Writing in fragments is beautiful. Love it when halves make a whole. It allows me to follow a pattern of self-induced breaks from reality. It intrigues me to take flights into self-generated euphoria to mindless brooding–memories scraped out from childhood tales-to rejections and acceptances and a final oneness with the central mystery of life. I have been collecting fragments since forever. Fragments and wonderments. You can’t walk away from your own shadow. Yet sometimes I see my fleeting shadow deliver me from myself. I feel the breath of the Periwinkle and then I laugh and think I am daft. I leap to the summer breeze rocking with blossoms and my warm hands suddenly feel cold -I realize it’s winter still.
I think of my Mom’s cold hands as she is lain on the white floating bed, while the Doctors try to put her together again. I am standing at the doorway against a grazed september sky.

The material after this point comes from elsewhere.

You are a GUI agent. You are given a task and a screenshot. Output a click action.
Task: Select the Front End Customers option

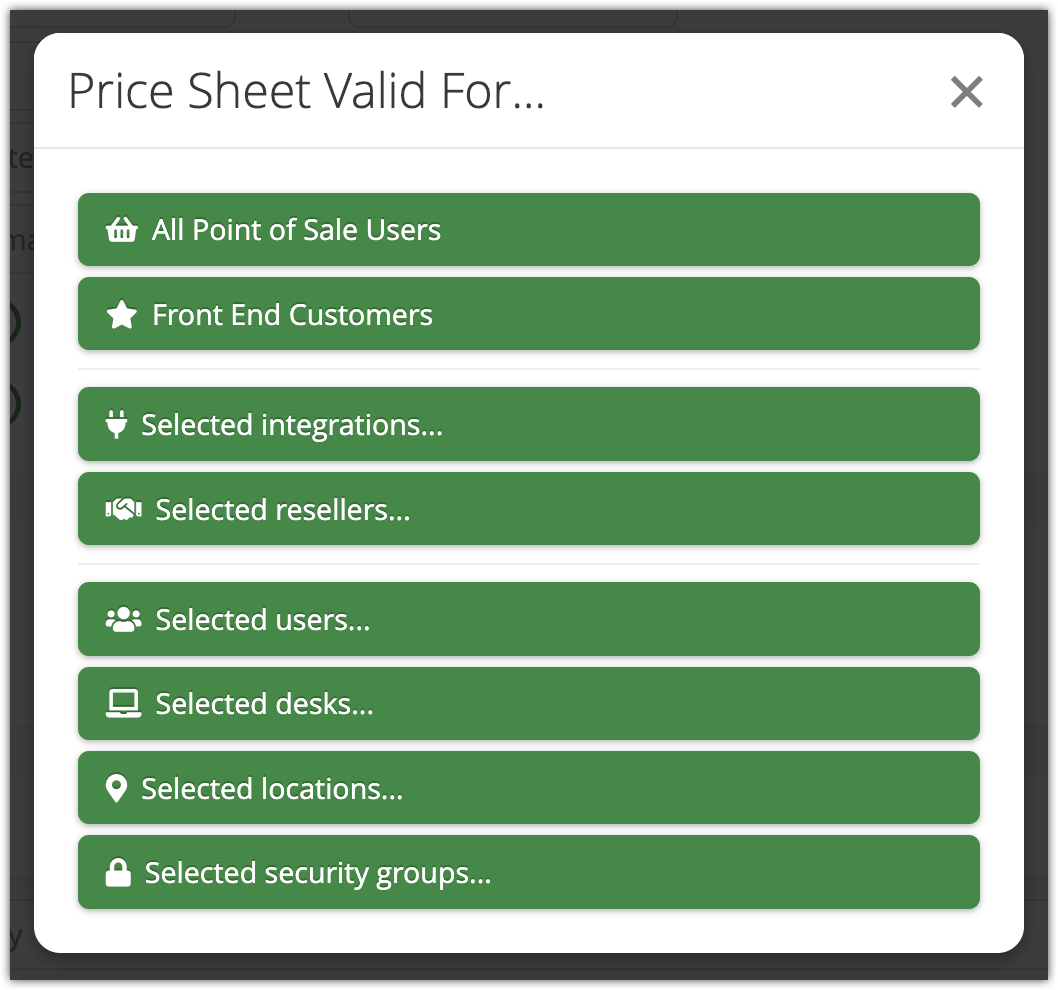point(528,315)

Is it Autumn? Maybe the seasons are crawling backwards. I see pieces of the blue sky taped over the red harbor. Would it quench my thirst to drink the silence of those colors?

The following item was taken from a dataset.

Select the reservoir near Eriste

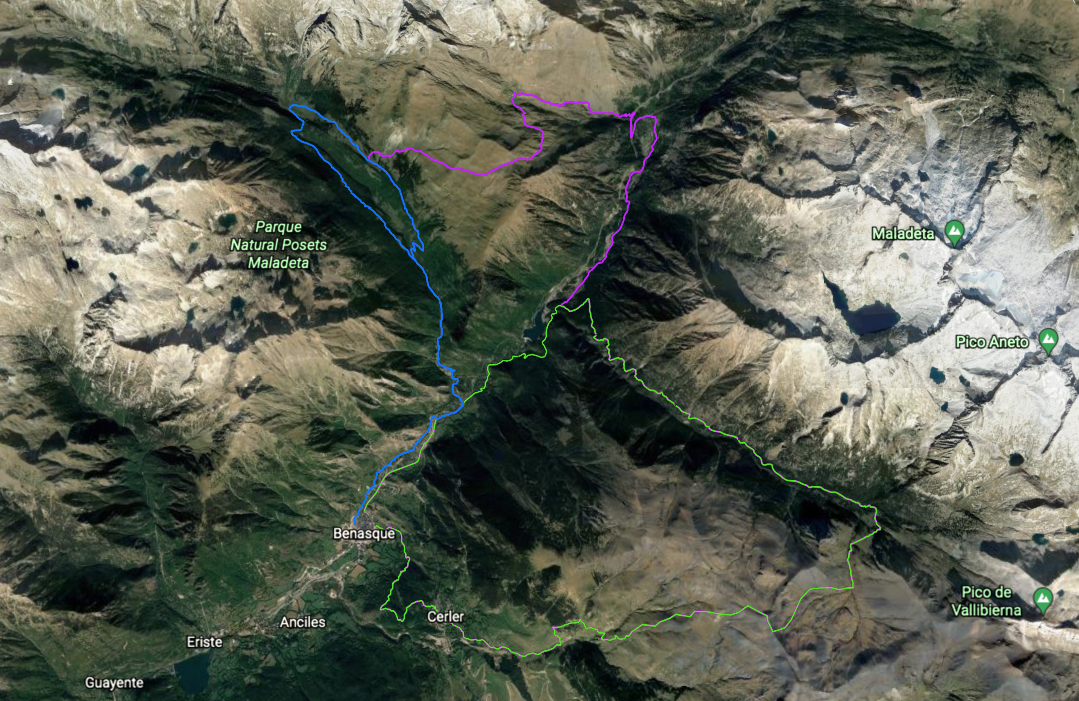pos(192,673)
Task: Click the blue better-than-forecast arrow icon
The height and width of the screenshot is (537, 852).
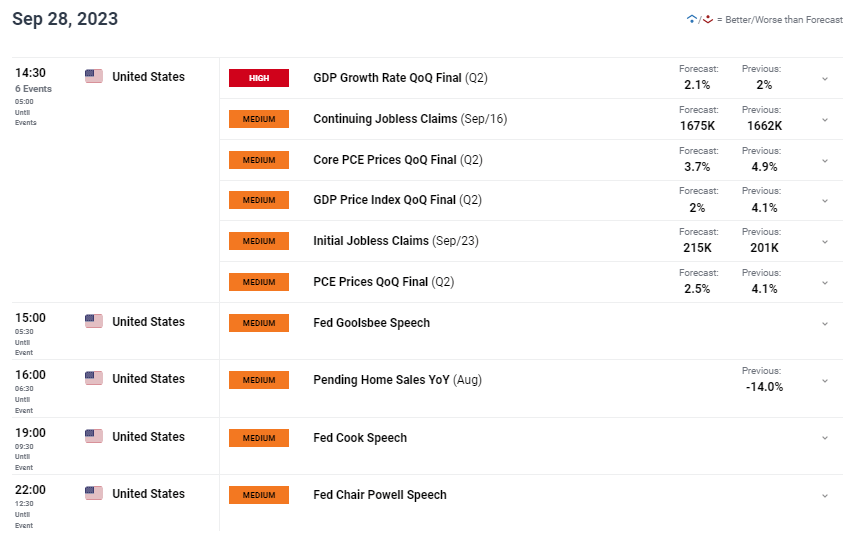Action: (692, 20)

I have to run back home. That old coal voice sounds familiar. Possibly my great aunt. She is always calling out for me. I am hungry. It is morning already and I am expecting hot eggs, burnt toast and oatmeal with dripping caramel. Instead I find myself swallowing Blackberries. Don’t like them much. Though Blackberries are better than Peaches.

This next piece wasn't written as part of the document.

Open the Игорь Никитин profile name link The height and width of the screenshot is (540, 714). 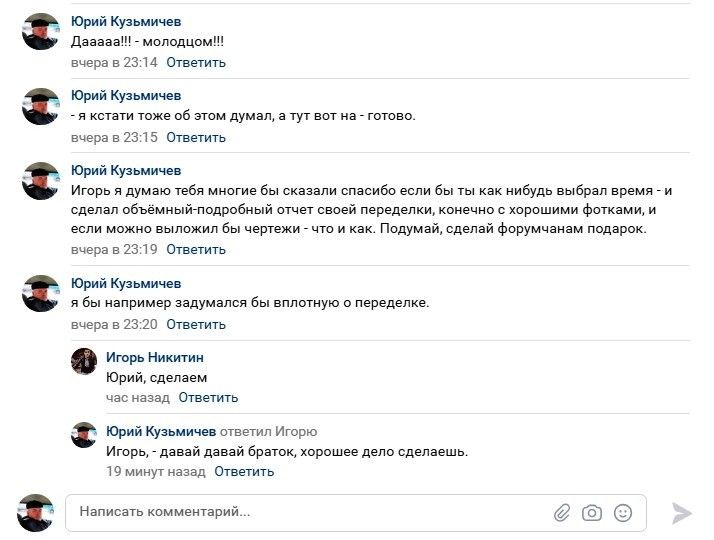click(155, 357)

My granny had a complexion that looked and smelled like Peaches. She ate fruits all the time and insisted that I eat Apples. She talked to me about the Apple Orchards they had in Kashmir. I miss her, the forced Apples and her Apple-sy nail polish. She was lovely. Her chubby arms around me made the world feel sleepy. I hardly sleep now. And then those ghosts of children at their nonsensical games-make a lot of noise.
At the water’s edge, I stand, waiting for my father to return. Lilies lie still on his stable, smiling face- he is at peace in some other world. But I am waiting for him, for I know he remembers the way back. He has a amazing memory.
I wish you were here with me Daddy to walk towards the dusk, where the bay rolls with liquid fire. You had so much to share with me.
A wind passes over my mind and I am dissolving in scuds of clouds, like a stranger on Earth. Once I used to live on a hill and old music scores would fill the hallway. No one lives there now. Earthlings, Must I learn again to breathe?
I am tired of wanting more out of life. Wish I could be rocked between the layers. A postcard arrives from Niagara Falls. I’ll give it to the Angels.